MARY REICHARD, HOST: Today is Tuesday, November 12th.
Thank you for turning to WORLD Radio to help start your day.
Good morning. I’m Mary Reichard.
NICK EICHER, HOST: And I’m Nick Eicher.
Coming next on The World and Everything in It: an architectural marvel.
The quest to find and store water for survival dates to the beginning of human history. Archeologists have found evidence going back 5,000 years of structures called cisterns.
REICHARD: In Houston, Texas, they don’t go back that far.
But an old cistern left to decay is finding a second life as a cultural hotspot. Eerie acoustics and striking architecture make the cistern a place where history and art come together in unexpected ways.
Here’s WORLD’s Todd Vician.
AUDIO: [Sound of water trickling down stream near cistern]
TODD VICIAN: Buffalo Bayou is a 52-mile natural waterway that meanders from the Texas prairie to the Gulf of Mexico. It’s a source of transportation and trade that made Houston the largest port in Texas by 1900, but it has a history of wreaking havoc, too. After the great flood of 1935, business leaders created a comprehensive flood-control program to help tame the bayou. That ambitious plan included an underground cistern storing up to 15 million gallons of drinking water for a rapidly-growing population.
FLORES: The designer for the cistern was inspired by the Basilica Cistern in Istanbul, Turkey. So I think it's pretty similar. You know, we're just missing a couple medusa heads.

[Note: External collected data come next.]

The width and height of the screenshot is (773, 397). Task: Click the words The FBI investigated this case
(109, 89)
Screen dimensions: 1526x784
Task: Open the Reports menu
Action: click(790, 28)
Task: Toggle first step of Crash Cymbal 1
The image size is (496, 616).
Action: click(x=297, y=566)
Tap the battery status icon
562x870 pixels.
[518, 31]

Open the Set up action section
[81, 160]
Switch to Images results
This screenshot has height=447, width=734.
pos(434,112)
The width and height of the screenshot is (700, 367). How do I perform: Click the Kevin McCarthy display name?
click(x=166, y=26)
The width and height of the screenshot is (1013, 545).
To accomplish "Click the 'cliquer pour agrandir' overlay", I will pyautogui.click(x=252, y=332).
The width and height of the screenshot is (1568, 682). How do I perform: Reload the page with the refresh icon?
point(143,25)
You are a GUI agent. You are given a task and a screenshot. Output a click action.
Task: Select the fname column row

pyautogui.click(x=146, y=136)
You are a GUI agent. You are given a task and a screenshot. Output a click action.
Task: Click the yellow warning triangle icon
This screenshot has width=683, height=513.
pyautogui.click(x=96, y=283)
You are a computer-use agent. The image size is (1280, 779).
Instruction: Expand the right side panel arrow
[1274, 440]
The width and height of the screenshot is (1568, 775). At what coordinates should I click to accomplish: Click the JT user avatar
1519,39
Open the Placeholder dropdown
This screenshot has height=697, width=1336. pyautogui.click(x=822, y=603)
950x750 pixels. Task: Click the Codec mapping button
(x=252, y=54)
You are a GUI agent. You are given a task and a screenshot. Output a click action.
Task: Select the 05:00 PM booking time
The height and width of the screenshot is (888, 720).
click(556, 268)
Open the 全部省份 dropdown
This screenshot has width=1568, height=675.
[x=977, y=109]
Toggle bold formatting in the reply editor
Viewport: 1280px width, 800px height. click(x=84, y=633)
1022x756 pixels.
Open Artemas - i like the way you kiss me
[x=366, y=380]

Lou Flores leads tours of the cistern that was completed almost a 100 years ago. It’s 87,000 square feet and made of reinforced concrete. More than 200 columns support an 8-inch-thick ceiling.
FLORES: Something that might surprise people is the fact that it took about 95 days to be built because it seems like something that might have taken years.
The cavernous water reservoir served residents well for almost a century, but in 2007 city officials determined there were too many leaks to keep it operating. So they drained and decommissioned it. But three years later, the public-private partnership that manages the 168-acre park along the bayou set about repurposing it.
FLORES: It's pretty much stayed the same way since 1926.The only thing that's been added has been the walkway, the LEDs. And the exits, of course.
The cistern opened to the public in 2016 for tours, art exhibitions, light shows, concerts, and even meditation sessions. The River Oaks Chamber Orchestra is heard here performing in 2022
AUDIO: [Orchestra music]
That’s an example of site-specific art, something created to incorporate the space where it’s performed. Digital artist Rachel Rossin displayed site-specific art this summer in the cistern. It used video-game-graphics to combine a light show, AI-animated holographic images, and sounds from a Houston musician to tell the children’s story of the Velveteen Rabbit.
AUDIO: [Sounds from art show in the cistern]
One Houston resident enjoyed it so much she returned with a friend to see it before the show ended this past weekend.
TABITHA: Man, I can't really explain it, it’s like you’re in a different world.
It was definitely different. The loud music combined with strobe lights piercing the darkness and reflecting off the watery floor was disorienting. But it was still easy to tell the bayou is nearby as water coming from the outside cascades down the cistern wall.
AUDIO: [Sounds of water coming down wall]
The underground cave is about the size of one and a half football fields and the acoustics attract performers of all calibers. Vocalists and musicians have performed songs specifically composed or arranged for the cistern.
And tour guide Lou is also a professional singer.
FLORES: I could give you a little demo if you'd like.
Listen for the 17-second echo.
AUDIO: [Flores singing, echoes]
Despite man’s best efforts over the years to tame the bayou, Hurricane Harvey flooded the decommissioned cistern about half way up the 25-foot tall columns in 2017.
FLORES: There was like water coming in from the doors, from the emergency exits and the fire hatches. And it took about two days for the water to be pumped out, because the park is designed to flood over and over again. So the power went out automatically, but once it was safe to turn it back on, it took about two days for the water to be pumped out.
After the flooding subsided, the cistern reopened for tours. Throughout the upcoming Christmas season, visitors can take in special performances by a downtown cathedral choir or see the annual Cistern Illuminated with an original soundtrack and synchronized light show.
AUDIO: [Sound of chimes and music]
This once-forgotten, man-made wonder that brings together sights, sounds and people is open for tours four days a week.
FLORES: It just became something else that kind of took a life of its own, something that's more communal now, and it brings people together from like all over the world, honestly.